## [Do this]
Give the lines of the material as a JSON list of strings, one string per line and no blank lines, starting at the line that contains "Open the CodexBar menu bar dropdown icon" and running through the end of the material. Leave the pictures out of the list.

-------- Record extracts

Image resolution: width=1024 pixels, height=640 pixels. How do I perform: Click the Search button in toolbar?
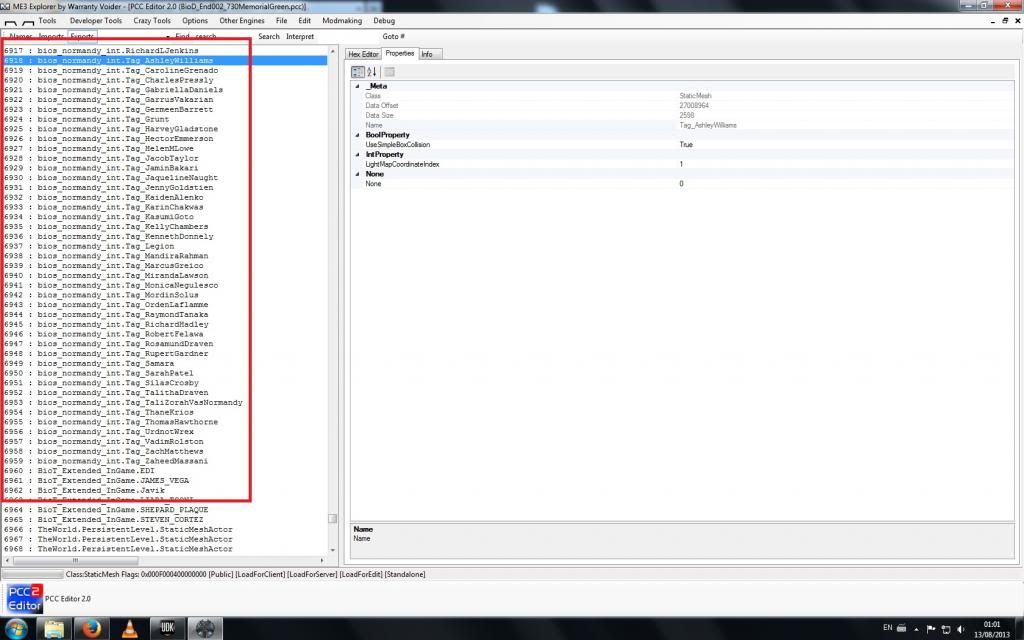tap(269, 36)
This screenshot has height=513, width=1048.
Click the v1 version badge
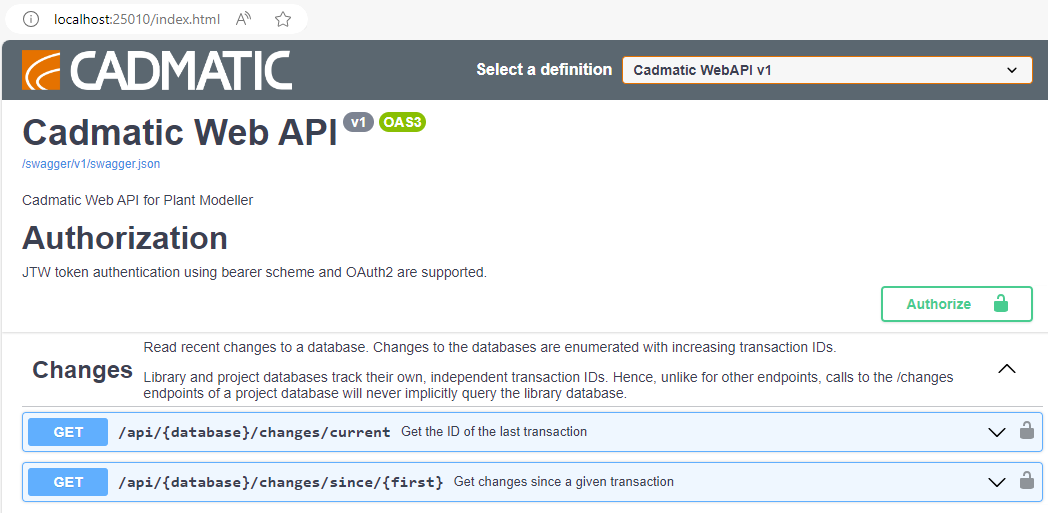(358, 122)
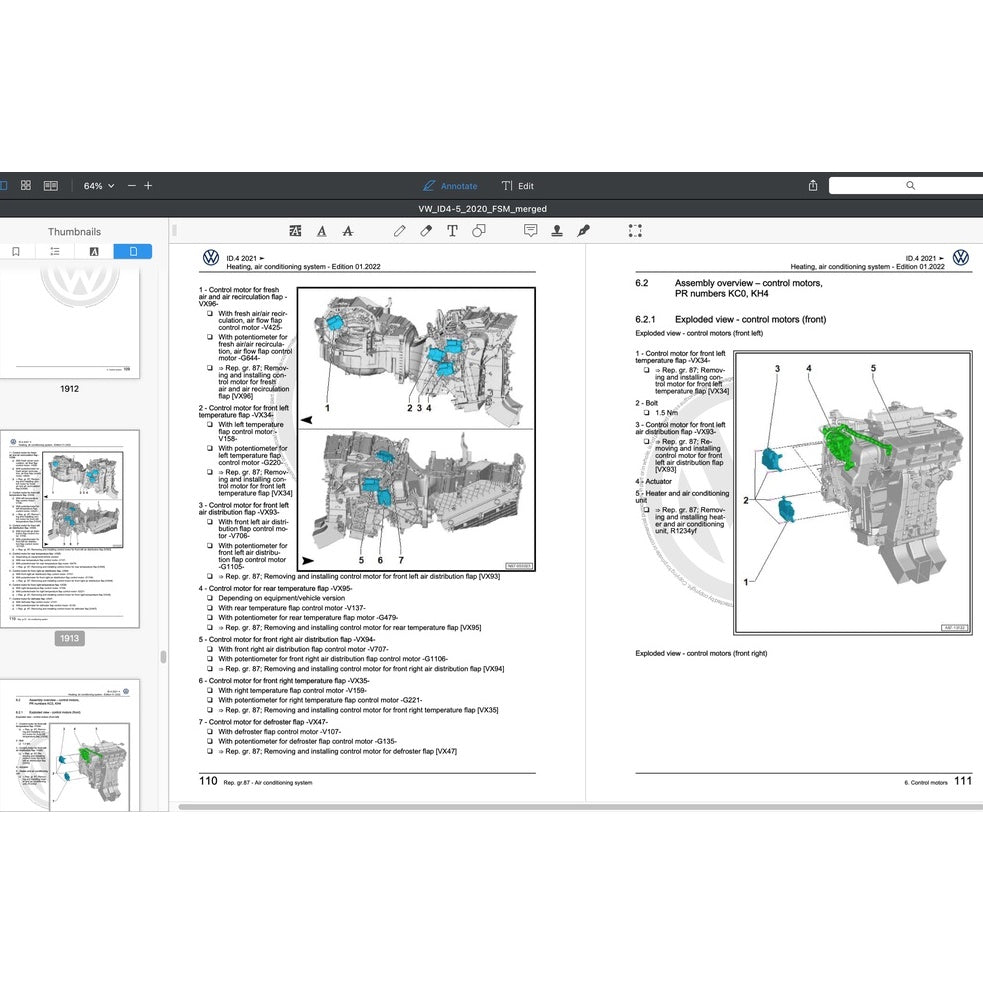Click the share document icon
983x983 pixels.
813,186
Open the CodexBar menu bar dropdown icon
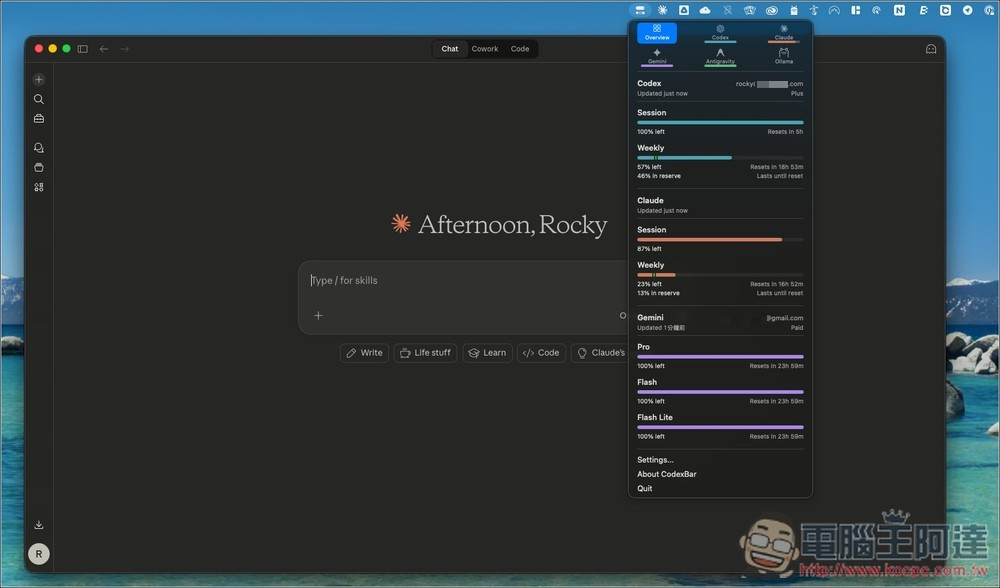The height and width of the screenshot is (588, 1000). click(x=641, y=10)
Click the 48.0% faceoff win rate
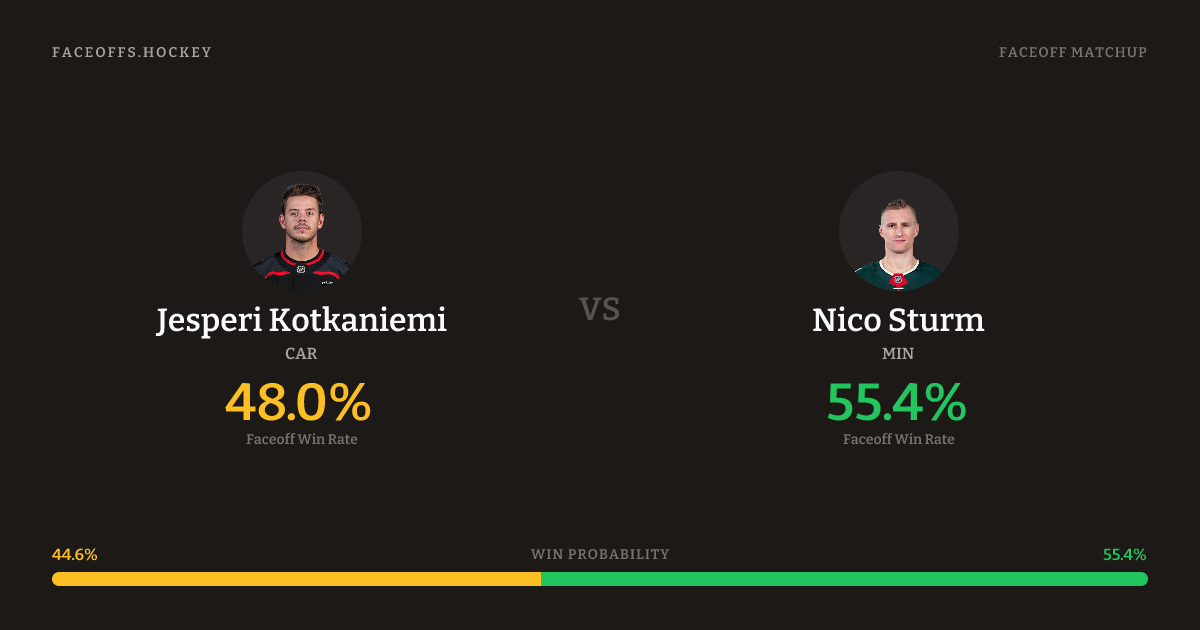The height and width of the screenshot is (630, 1200). pos(298,402)
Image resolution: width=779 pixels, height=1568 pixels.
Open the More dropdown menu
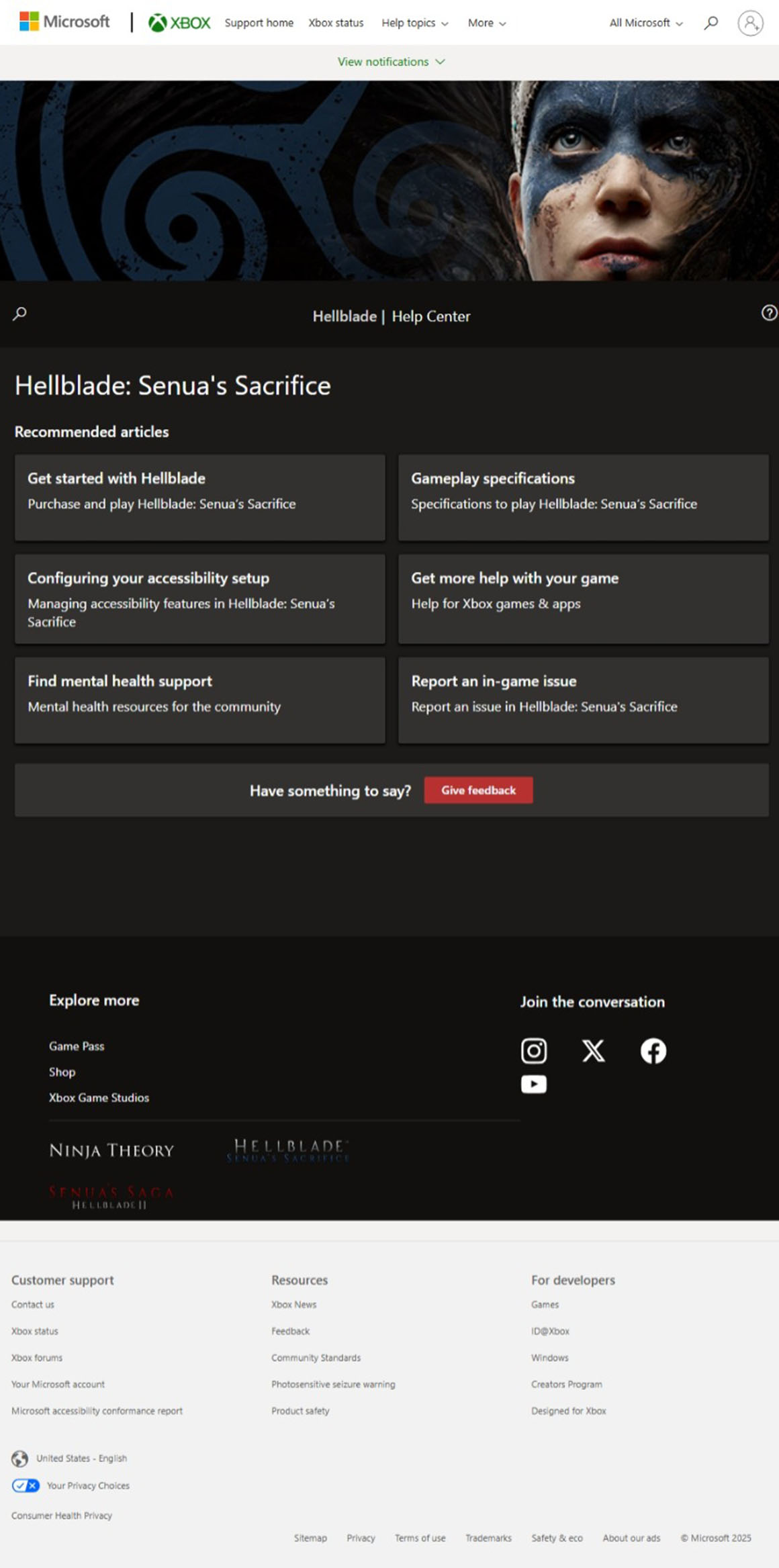487,23

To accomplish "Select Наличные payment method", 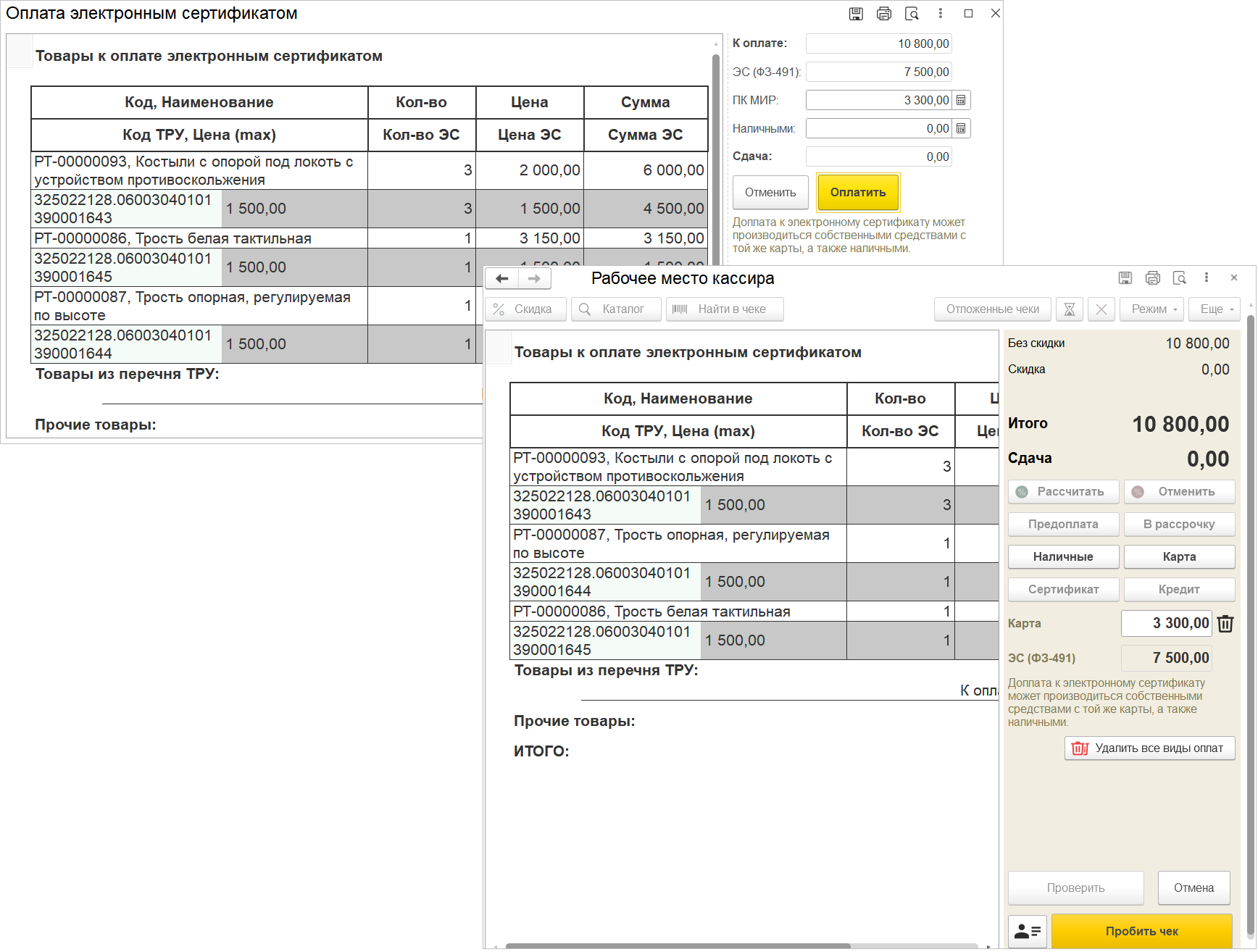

----------------

## [Answer in full]
[
  "Open the CodexBar menu bar dropdown icon",
  "The height and width of the screenshot is (588, 1000). click(x=641, y=10)",
  "Click the 48.0% faceoff win rate",
  "The height and width of the screenshot is (630, 1200). pos(298,402)",
  "Image resolution: width=779 pixels, height=1568 pixels.",
  "Open the More dropdown menu",
  "487,23",
  "To accomplish \"Select Наличные payment method\", "
]